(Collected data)
↓↓↓

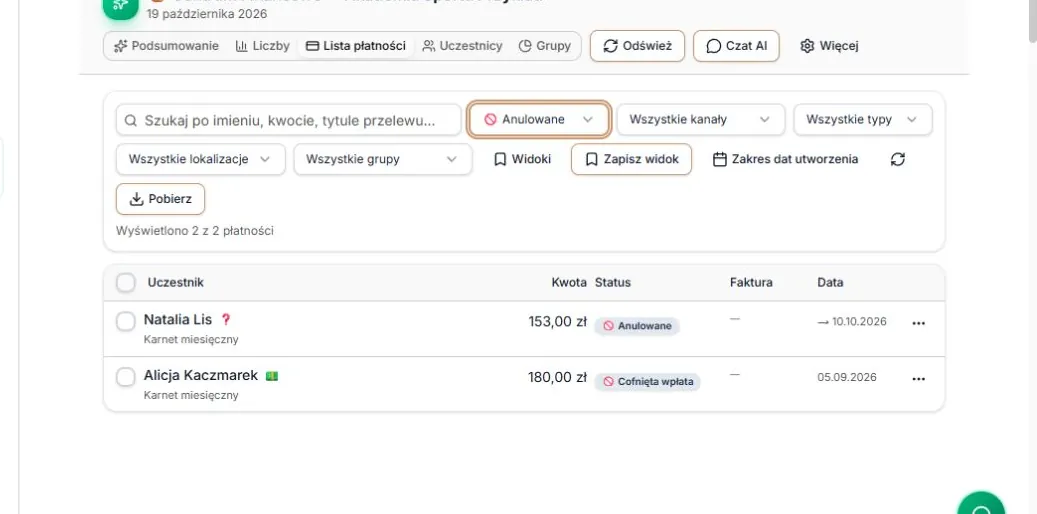Focus the payment search input field
This screenshot has width=1037, height=514.
click(288, 120)
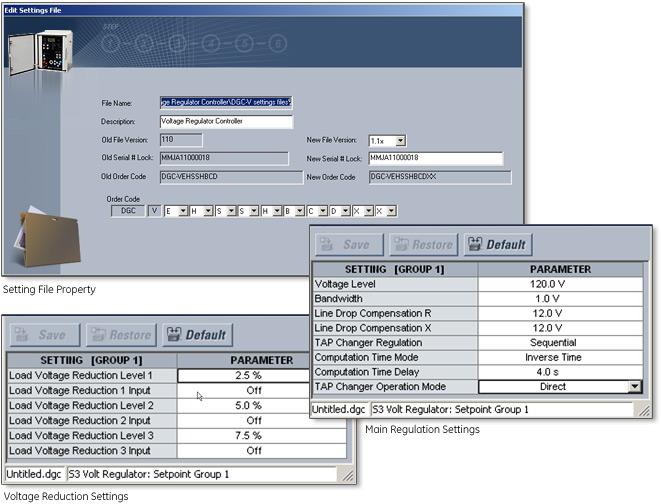Click Default button in Main Regulation Settings

(x=497, y=244)
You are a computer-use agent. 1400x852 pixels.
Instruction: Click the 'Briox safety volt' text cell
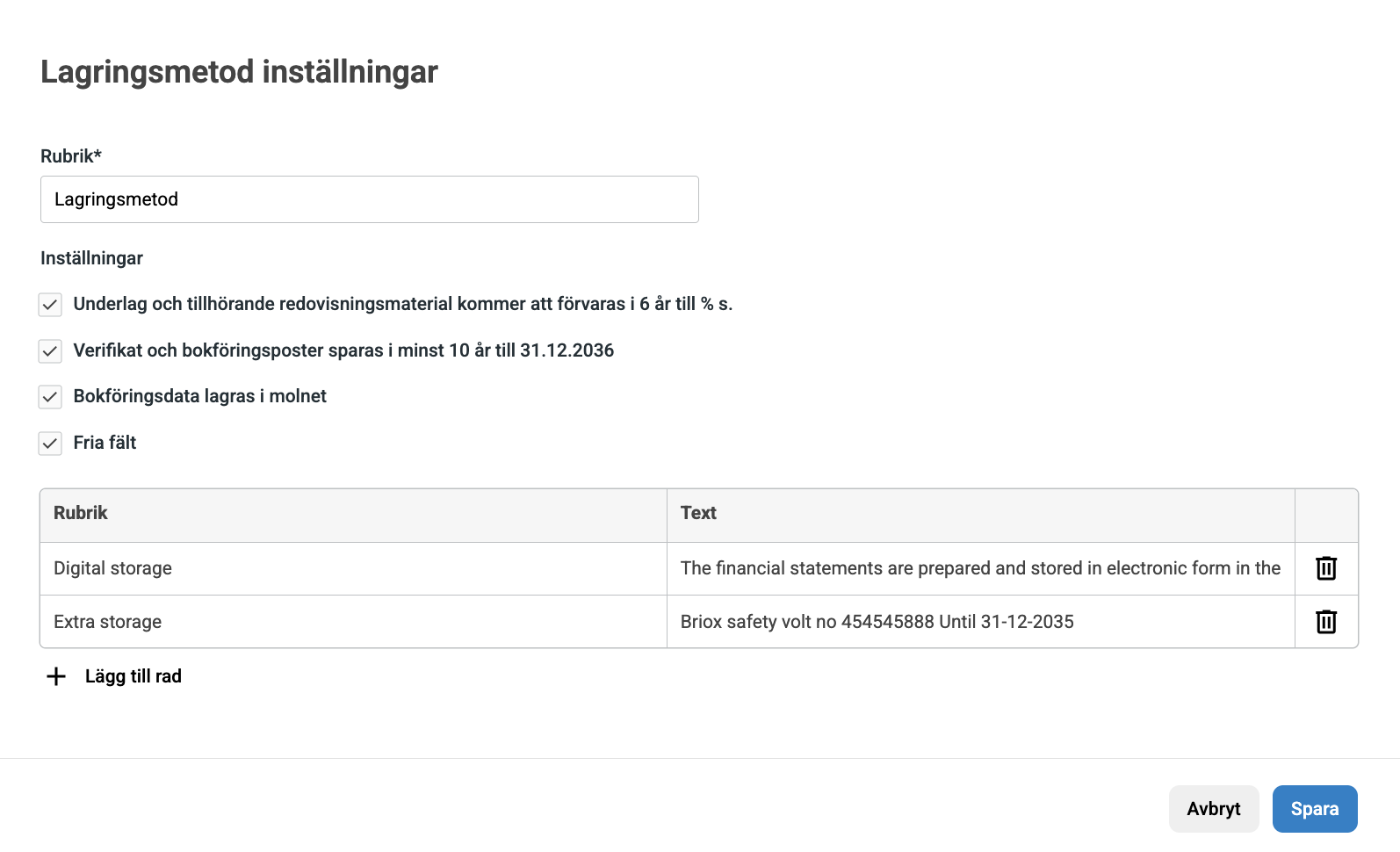(x=979, y=622)
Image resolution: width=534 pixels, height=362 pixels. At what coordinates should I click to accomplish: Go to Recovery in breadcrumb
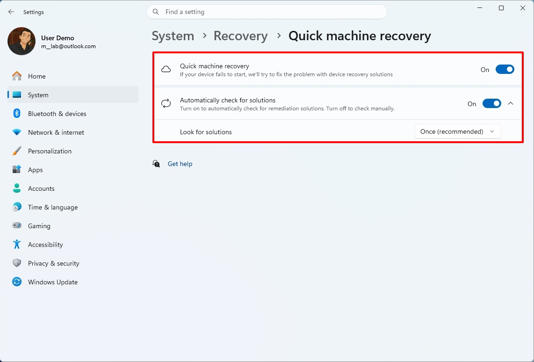pyautogui.click(x=240, y=36)
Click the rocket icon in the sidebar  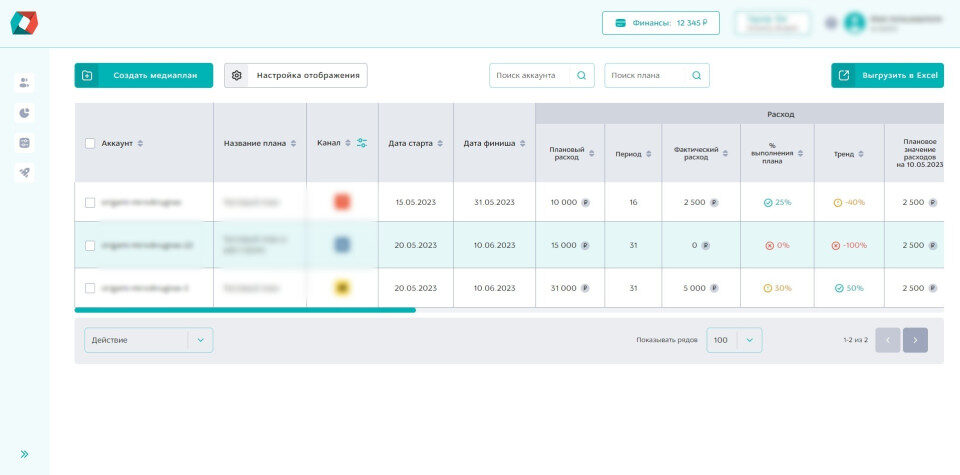[x=25, y=172]
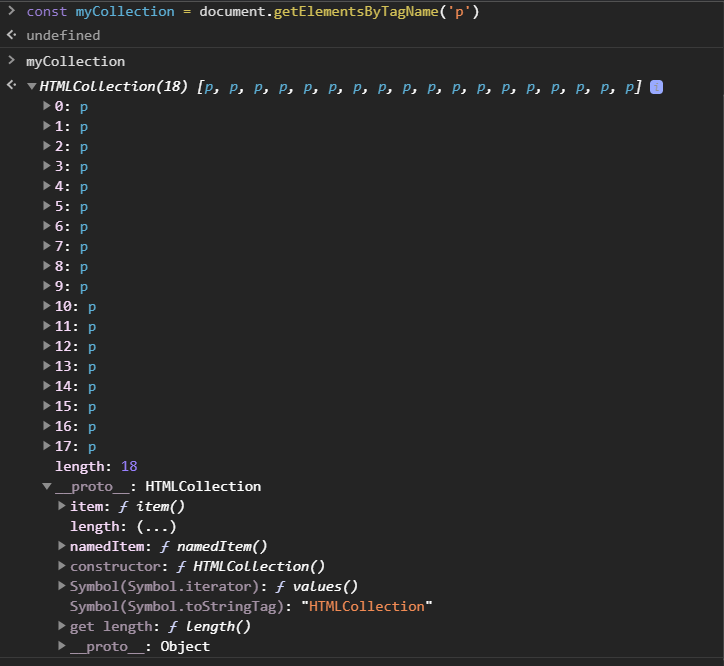Click the p element at index 15
The width and height of the screenshot is (724, 666).
click(x=92, y=406)
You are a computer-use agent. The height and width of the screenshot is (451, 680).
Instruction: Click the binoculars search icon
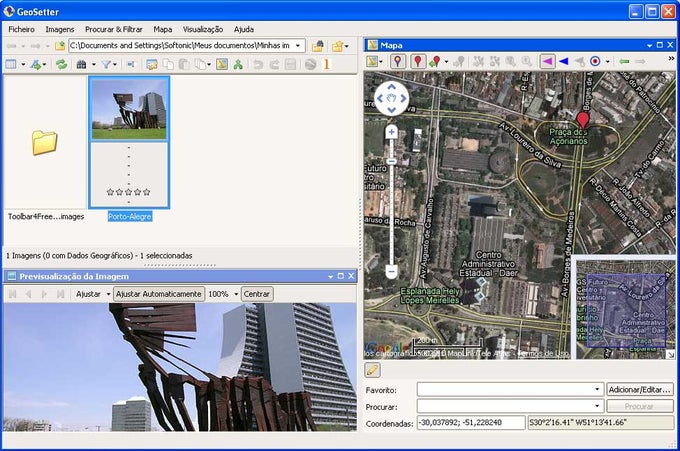pos(81,64)

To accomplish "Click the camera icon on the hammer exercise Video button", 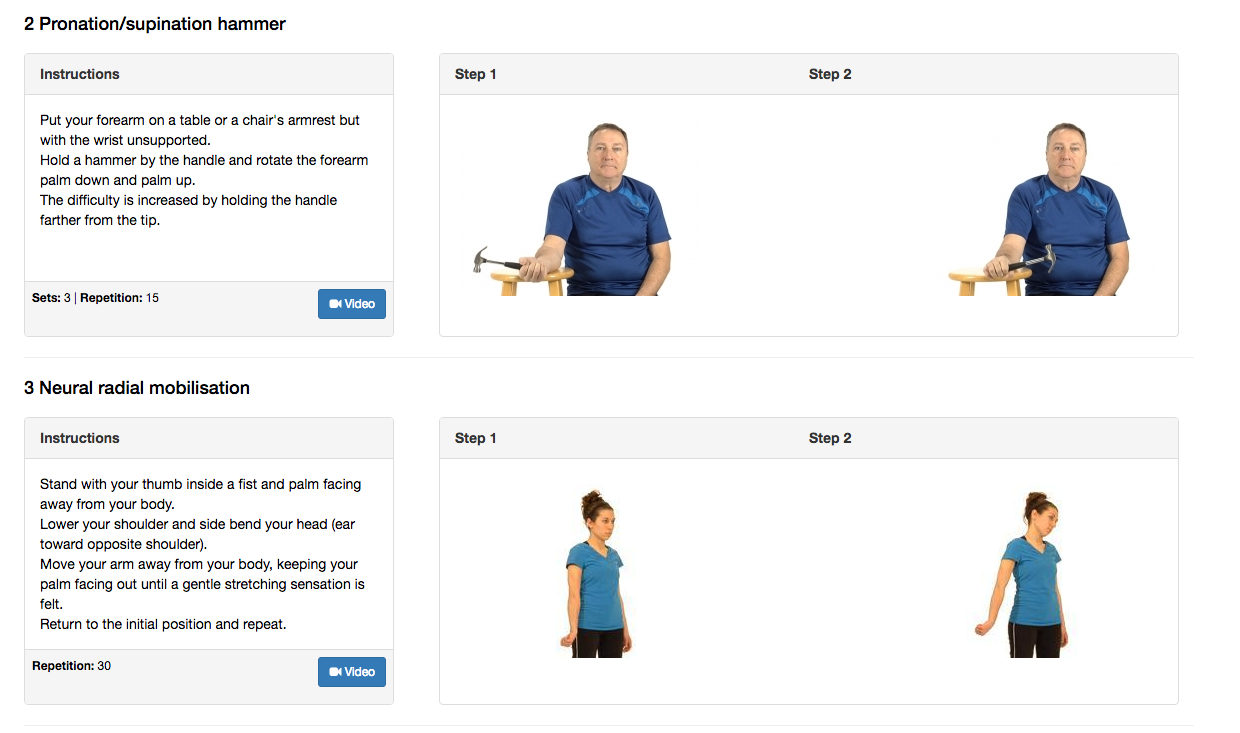I will coord(335,304).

↑↑↑

Gather all lines with the string "computer" from the data.

Response to this exercise
You are a computer-use agent. 1400x852 pixels.
You are a computer-use agent. The height and width of the screenshot is (451, 680).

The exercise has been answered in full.